Correlation Between Philippine National and Metro Retail
Can any of the company-specific risk be diversified away by investing in both Philippine National and Metro Retail at the same time? Although using a correlation coefficient on its own may not help to predict future stock returns, this module helps to understand the diversifiable risk of combining Philippine National and Metro Retail into the same portfolio, which is an essential part of the fundamental portfolio management process.
By analyzing existing cross correlation between Philippine National Bank and Metro Retail Stores, you can compare the effects of market volatilities on Philippine National and Metro Retail and check how they will diversify away market risk if combined in the same portfolio for a given time horizon. You can also utilize pair trading strategies of matching a long position in Philippine National with a short position of Metro Retail. Check out your portfolio center.

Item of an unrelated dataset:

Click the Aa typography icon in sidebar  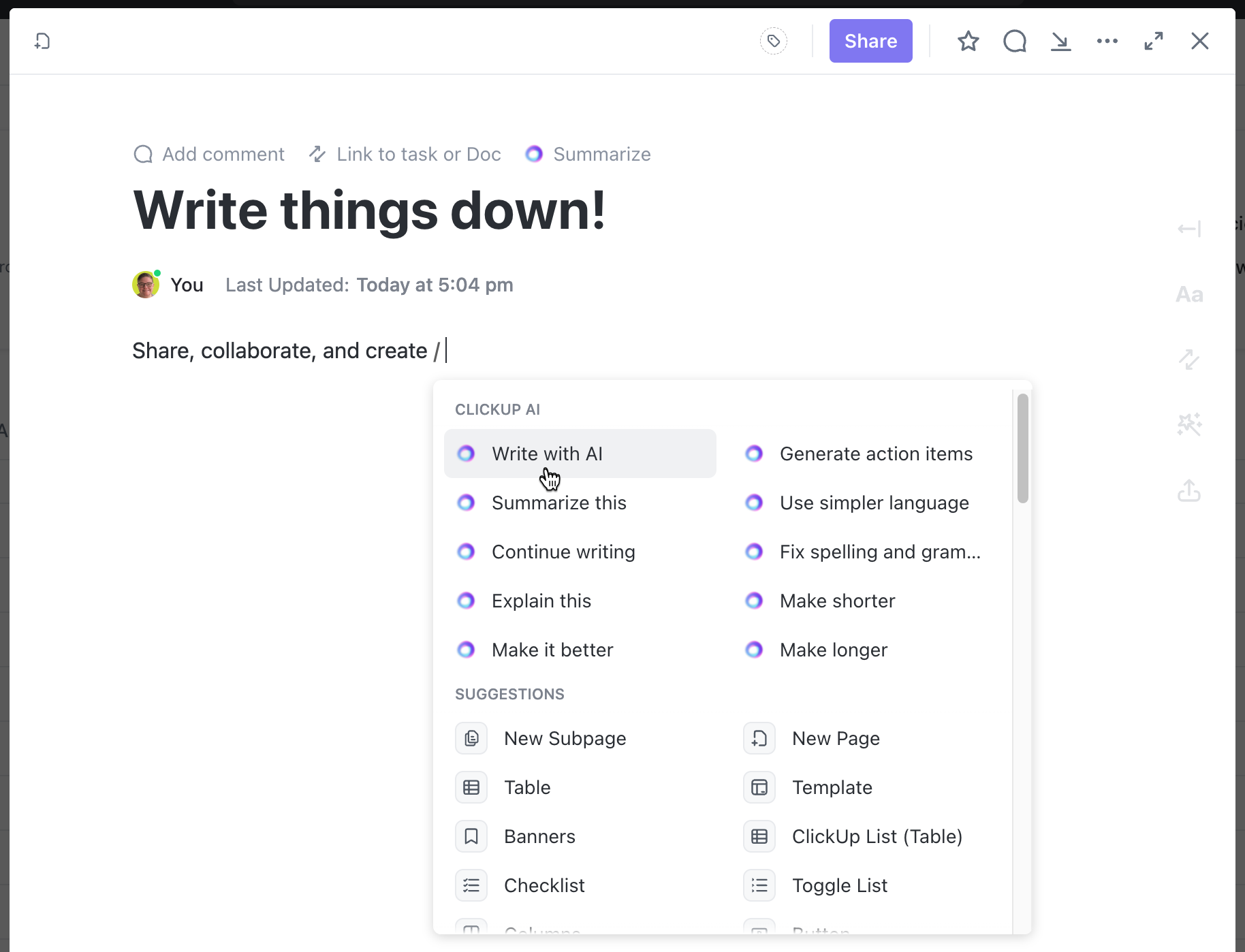(x=1189, y=294)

Please also check ongoing floating volatility patterns of Philippine National and Metro Retail.
Diversification Opportunities for Philippine National and Metro Retail
0.11 | Correlation Coefficient |
Average diversification
The 3 months correlation between Philippine and Metro is 0.11. Overlapping area represents the amount of risk that can be diversified away by holding Philippine National Bank and Metro Retail Stores in the same portfolio, assuming nothing else is changed. The correlation between historical prices or returns on Metro Retail Stores and Philippine National is a relative statistical measure of the degree to which these equity instruments tend to move together. The correlation coefficient measures the extent to which returns on Philippine National Bank are associated (or correlated) with Metro Retail. Values of the correlation coefficient range from -1 to +1, where. The correlation of zero (0) is possible when the price movement of Metro Retail Stores has no effect on the direction of Philippine National i.e., Philippine National and Metro Retail go up and down completely randomly.

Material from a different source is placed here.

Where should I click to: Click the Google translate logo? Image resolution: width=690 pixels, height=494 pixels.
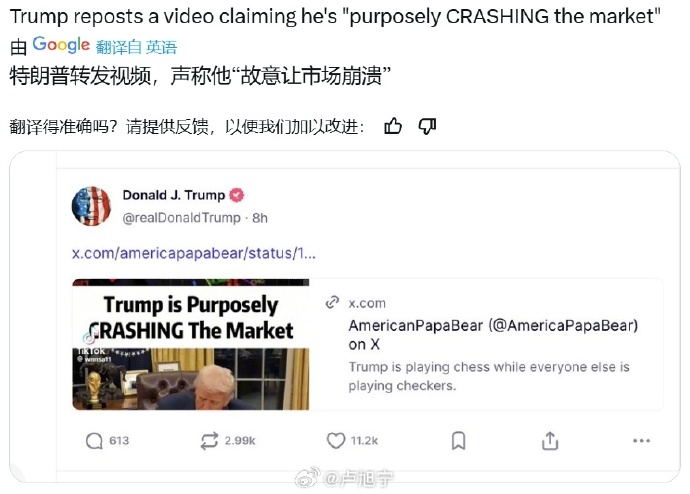[61, 44]
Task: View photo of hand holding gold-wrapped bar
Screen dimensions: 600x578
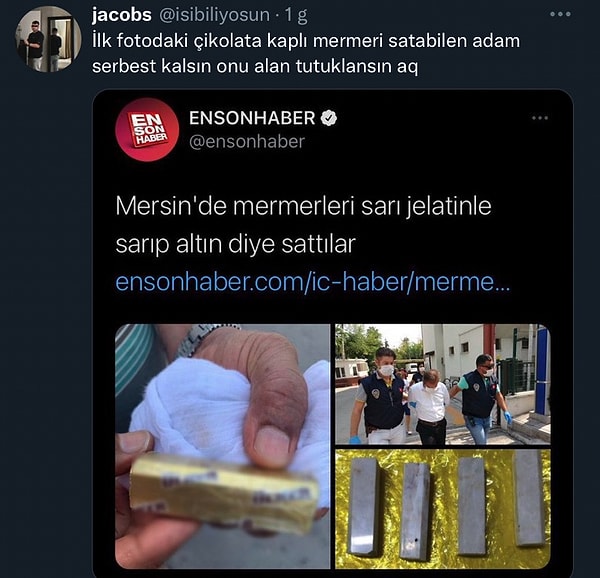Action: 223,446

Pair Corralation between Philippine National and Metro Retail
Assuming the 90 days trading horizon Philippine National Bank is expected to generate 1.17 times more return on investment than Metro Retail. However, Philippine National is 1.17 times more volatile than Metro Retail Stores. It trades about 0.09 of its potential returns per unit of risk. Metro Retail Stores is currently generating about -0.01 per unit of risk. If you would invest 2,195 in Philippine National Bank on September 23, 2024 and sell it today you would earn a total of 445.00 from holding Philippine National Bank or generate 20.27% return on investment over 90 days.

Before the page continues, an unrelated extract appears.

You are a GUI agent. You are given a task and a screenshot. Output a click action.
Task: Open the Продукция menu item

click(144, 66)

Time Period | 3 Months [change] |
Direction | Moves Together |
Strength | Insignificant |
Accuracy | 97.62% |
Values | Daily Returns |
Philippine National Bank vs. Metro Retail Stores
Performance |
Timeline |
Philippine National Bank |
Metro Retail Stores |
Philippine National and Metro Retail Volatility Contrast
Predicted Return Density |
Returns |
Pair Trading with Philippine National and Metro Retail
The main advantage of trading using opposite Philippine National and Metro Retail positions is that it hedges away some unsystematic risk. Because of two separate transactions, even if Philippine National position performs unexpectedly, Metro Retail can make up some of the losses. Pair trading also minimizes risk from directional movements in the market. For example, if an entire industry or sector drops because of unexpected headlines, the short position in Metro Retail will offset losses from the drop in Metro Retail's long position.Philippine National vs. BDO Unibank | Philippine National vs. Metropolitan Bank Trust | Philippine National vs. Security Bank Corp | Philippine National vs. Union Bank of |
Metro Retail vs. Dizon Copper Silver | Metro Retail vs. First Abacus Financial | Metro Retail vs. Allhome Corp | Metro Retail vs. LFM Properties Corp |
Check out your portfolio center.Note that this page's information should be used as a complementary analysis to find the right mix of equity instruments to add to your existing portfolios or create a brand new portfolio. You can also try the Portfolio Optimization module to compute new portfolio that will generate highest expected return given your specified tolerance for risk.